Telecommuting's figures don't necessarily add up by Peter Judge
So how is teleworking shaping up as the next green bandwagon? Last week’s report from the UN said broadband could cut the planet’s energy use - and a large part of that saving is supposed to come from more efficient transport, and the use of technology to replace travel.
This possibility is real, especially in the developed world, where we use a lot of energy getting about. The average Brit burns about 40kWh/day of energy on driving (about 20 percent of their total energy). Averaged over the year, he or she burns a similar amount on flying.
The figure, and the idea of converting energy to units of 1kWh, comes from David McKay’s book Sustainable Energy Without the Hot Air. One kiloWatt hour (kWh) is a good unit because if you buy that much electricity, it costs about 10p (around 15c) and is the equivalent of keeping a single-bar electric fire on for an hour.
So travel makes up a lot of our carbon footprint. It’s worth cutting it back, and different working practices could do a lot to help.
But if this is really going to be a bandwagon, teleworking should be producing some meaningless statistics. Where is the greenwash? Ah, here is it - from UK mobile operator O2.
O2 closed its head office in Slough UK, for one day in February as a demonstration of the benefits of teleworking - and incidentally to prove that, if the London Olympics caused a general end to civilisation as we know it, the firm could keep calm and carry on from the bedrooms and dinner tables of its staff.
This got plenty of publicity - although one of the 2500 staff told to stay at home that day apparently didn’t pay enough attention, and turned up as normal. However, to get a bit more PR mileage, O2 rolled out another press release to reveal its calculation of the benefits of the exercise.
What were the benefits? O2 reckoned it had saved about 12.2 tonnes of CO2 equivalent. Which is a pretty impressive sounding figure.
The firm doesn’t say how it arrived at that figure, but it looks to me like it is the energy cost of its staff’s commute. In fact, O2 helpfully converts the humungous sounding tonnage into mileage, revealing that the saving is the equivalent of driving an ordinary diesel car 42,000 miles (67,200km)
Or alternatively, it’s the equivalent of 2,500 staff driving cars an average of 17 miles. Not all the staff drive, but many would drive further.

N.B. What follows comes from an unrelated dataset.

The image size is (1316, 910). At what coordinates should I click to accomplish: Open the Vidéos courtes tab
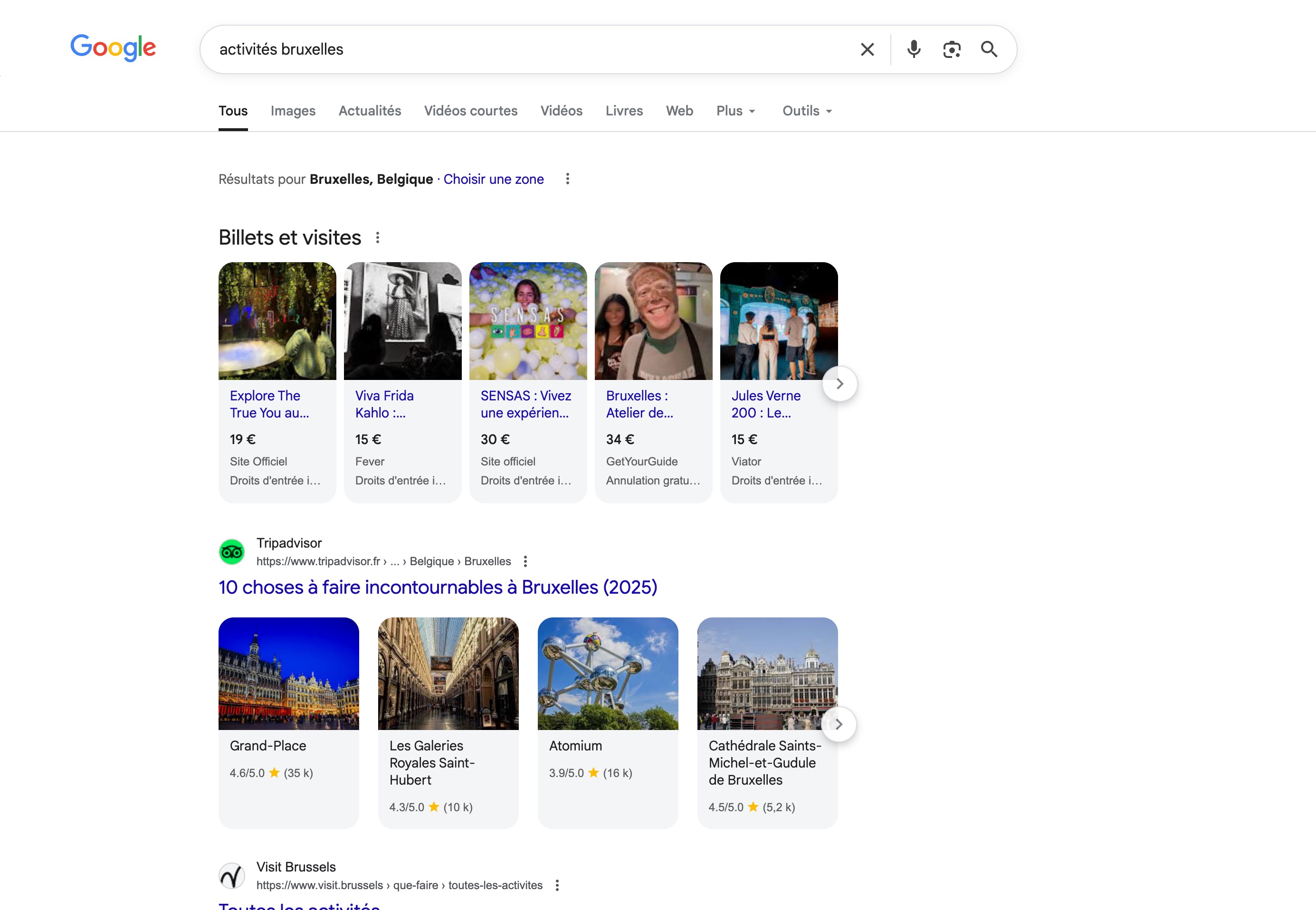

I reckon the figure just comes from adding up the miles that would have been driven by O2 staff who normally come to work by car. .
If we try to convert the tonnage to a useful unit like kWh, the saving looks a little skimpy. By not driving, O2 staff saved around 5600l of fuel (assuming 12km per litre), which equates to around 39,000 kWh, (assuming 7kWh per litre - both figures come from McKay’s book).
That works out at about 15kWh per person. That is about a third of the normal driving an average bunch of 2500 people would do, presumably because only about a third of them drive to work as the only occupant of a car.
O2 points out that it saved a bit of electricity by not lighting the place, but burnt more gas than usual keeping the building warm, without that bodies and computers heating it. The building was still there and still active.
Given it was a coldish day in February, it’s probable that the staff used more heating than normal at home. O2 wouldn’t see this because it’s domestic, not business energy.
It’s also probably true that the people who didn’t drive to work still drove. They had to take kids to school, or go the shops or do other errands that would otherwise have happened on the way to or from work. Some of the carbon that was “saved” was probably just shifted from the “commute” category to “domestic” driving.
All this tells us a few things.
Firstly, greenwash is alive and well. It is still possible to doll statistics up to look impressive by converting figures to something which people can’t relate to, like “tonnes of CO2 equivalent”.
Secondly, telecommuting isn’t really a big economic or ecological win unless we follow through. You have to save the building costs, or it doesn’t make much difference. In the context of the real carbon footprint of a company’s staff, telecommuting often just shifts the energy use from the company to the individual.
Thirdly, though, there are human benefits. O2 staff each saved about three-quarters of an hour, and divided it between doing more work for the company, family time, and sleep.
Finally, all this is only possible because of the cloud-based IT the company uses. A lot of meetings apparently already took place on Microsoft Lync, but the number of meetings went up by 29 percent, while VPN data usage doubled and instant messaging went up by 40 percent.
So more telecommuting also equals more demand for data center activity, which should please readers here.